The first known example of an activit-based office is an IBM small-scale experiment from 1970 in which a group of about twenty IBM product engineers move into what was called a ‘non-territorial office’. In their new office, the IBM employees no longer had personal workstations, but could choose from a variety of shared workspaces that were intended to facilitate different kinds of activities: normal desks, but also work benches, a quiet area and even a ‘total quiet area’.

The first time use of the term activity-based was by American architect Robert Luchetti in the late 1970s. in 1983, Luchetti co-invented the now widely accepted concept of the office as a series of "activity settings". In an activity settings-based environment, multiple settings are provided which have different technical and physical attributes assembled to support the variety of performance "modes" that take place in a work environment.

The term "Activity Based Working" was first coined in the book the Art of Working by Erik Veldhoen, a Dutch consultant with Veldhoen + Company, and author of the book The Demise of the Office.
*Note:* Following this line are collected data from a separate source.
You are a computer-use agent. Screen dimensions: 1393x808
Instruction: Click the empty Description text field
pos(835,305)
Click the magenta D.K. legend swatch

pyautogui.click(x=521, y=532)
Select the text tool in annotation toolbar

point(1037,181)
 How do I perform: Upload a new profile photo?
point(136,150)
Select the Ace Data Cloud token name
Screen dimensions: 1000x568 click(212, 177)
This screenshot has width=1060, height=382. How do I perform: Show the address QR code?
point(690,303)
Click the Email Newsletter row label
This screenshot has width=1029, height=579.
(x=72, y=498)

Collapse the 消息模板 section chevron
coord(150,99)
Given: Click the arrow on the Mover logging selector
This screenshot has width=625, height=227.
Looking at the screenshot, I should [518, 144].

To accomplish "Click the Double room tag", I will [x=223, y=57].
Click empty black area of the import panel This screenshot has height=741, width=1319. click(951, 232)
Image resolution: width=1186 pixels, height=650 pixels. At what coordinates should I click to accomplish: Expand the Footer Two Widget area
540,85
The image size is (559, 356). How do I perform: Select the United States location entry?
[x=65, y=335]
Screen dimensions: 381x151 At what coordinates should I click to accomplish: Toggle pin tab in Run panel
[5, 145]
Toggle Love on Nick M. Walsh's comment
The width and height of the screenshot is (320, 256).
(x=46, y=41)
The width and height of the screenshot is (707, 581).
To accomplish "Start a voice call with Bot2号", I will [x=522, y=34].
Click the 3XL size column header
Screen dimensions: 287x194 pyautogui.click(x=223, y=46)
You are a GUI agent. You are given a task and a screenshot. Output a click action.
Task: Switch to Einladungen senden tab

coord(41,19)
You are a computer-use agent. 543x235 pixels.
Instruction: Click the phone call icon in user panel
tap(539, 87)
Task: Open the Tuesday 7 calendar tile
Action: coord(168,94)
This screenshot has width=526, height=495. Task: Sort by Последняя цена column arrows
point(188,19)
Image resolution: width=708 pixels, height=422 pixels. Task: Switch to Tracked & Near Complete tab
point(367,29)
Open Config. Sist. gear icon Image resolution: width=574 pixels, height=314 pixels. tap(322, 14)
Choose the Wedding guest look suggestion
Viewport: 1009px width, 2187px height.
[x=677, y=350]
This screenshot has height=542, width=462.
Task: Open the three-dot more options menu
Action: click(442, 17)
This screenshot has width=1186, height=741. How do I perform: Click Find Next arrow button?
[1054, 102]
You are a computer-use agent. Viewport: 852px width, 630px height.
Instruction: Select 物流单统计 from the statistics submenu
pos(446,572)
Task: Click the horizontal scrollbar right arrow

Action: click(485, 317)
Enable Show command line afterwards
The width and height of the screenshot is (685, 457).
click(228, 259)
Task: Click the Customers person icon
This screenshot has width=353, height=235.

Activity Based Working was first implemented in the Netherlands by Interpolis in collaboration with Veldhoen + Company in the nineties. Interpolis is one of largest insurance companies in the Netherlands. The company gained wide recognition with its advertising campaign "Interpolis. Crystal clear", which was adopted from their vision and brought to life in their new way of working.

==The activity-based office==

The activity-based office concept is said to increase productivity through the stimulation of interaction and communication while retaining employee satisfaction and reducing the accommodation costs. Although some research has gone into understanding the added value, there is still a need for sound data on the relationship between office design, its intentions and the actual use after implementation.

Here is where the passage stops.